One cent
- Value: 0.01 New Zealand dollars
- Mass: 2.07 g
- Diameter: 17.53 mm
- Edge: Plain
- Composition: bronze
- Years of minting: 1967-1987
- Catalog number: -

Obverse
- Design: Elizabeth II, Queen of New Zealand
- Designer: Raphael Maklouf
- Design date: 1986

Reverse
- Design: A fern leaf around the number 1
- Designer: Reginald George James Berry
- Design date: 1967

= New Zealand one-cent coin =

Former denomination of New Zealand currency

The New Zealand one-cent coin (minted 1967-1987, demonetised 1990), was the smallest denomination coin of the New Zealand dollar from the currency's introduction in 1967 to its demonetisation, along with the two-cent coin, on 30 April 1990. With a diameter of 17.53 millimetres, it is the smallest coin ever issued of the dollar, and at 2.07 grams in mass the lightest as well.
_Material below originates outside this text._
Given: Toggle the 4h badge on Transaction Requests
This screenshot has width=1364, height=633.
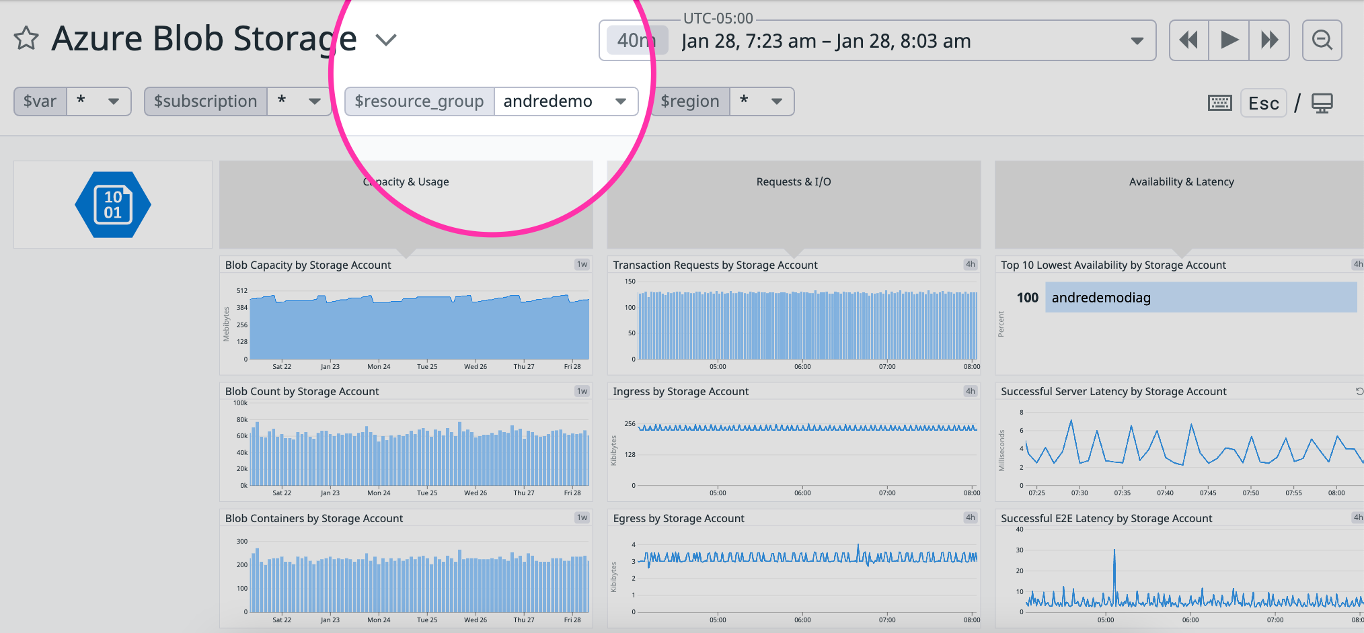Looking at the screenshot, I should 969,264.
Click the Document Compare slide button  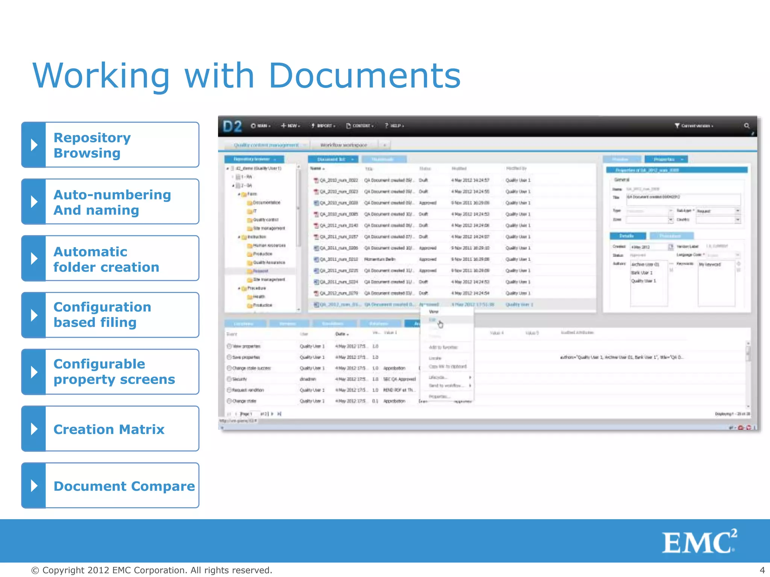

Its reverse featured a fern leaf, a sign of New Zealand. The image was designed by Reginald George James Berry, who designed the reverses for all coins introduced that year.

==History==

Coins of the New Zealand dollar were introduced on 10 July 1967 to replace the pre-decimal New Zealand pound. The dollar was pegged at two to a pound, thus 200 cents to the pound. New Zealand's one-penny coin was 1/240 of a pound. The original obverse was Arnold Machin's portrait of Queen Elizabeth II, and was used until 1985.

In 1986 the portrait was changed to the version by Raphael Maklouf, introduced to the coins of the pound sterling in 1985. In 1988, the bronze one and two-cent coins had become too expensive to produce as inflation lowered the value of the dollar and their minting ceased. They remained legal tender until 30 April 1990.

==Minting figures==

According to the Reserve Bank of New Zealand no one-cent coins were issued in 1968 or 1969 due to the large amount issued on their introduction in 1967, or in 1977. In years with no regular mintings, coins were still issued in mint sets.

- 1967: 120,000,000
- 1970: 10,100,000
- 1971: 10,000,000
- 1972: 10,000,000
- 1973: 15,000,000
- 1974: 35,000,000
- 1975: 60,000,000
- 1976: 20,000,000
- 1978: 15,000,000
- 1979: 35,000,000
- 1980: 40,000,000
- 1981: 10,000,000
- 1982: 10,000,000
- 1983: 40,000,000
- 1984: 30,000,000
- 1985: 40,000,000
- 1986: 25,000,000
- 1987: 27,500,000
- Total issued: 552,600,000
- Total value: $5,526,000.00

Counting proofs and coins in mint sets, a total of 553,466,065 (553 million) coins of the denomination were minted during its existence.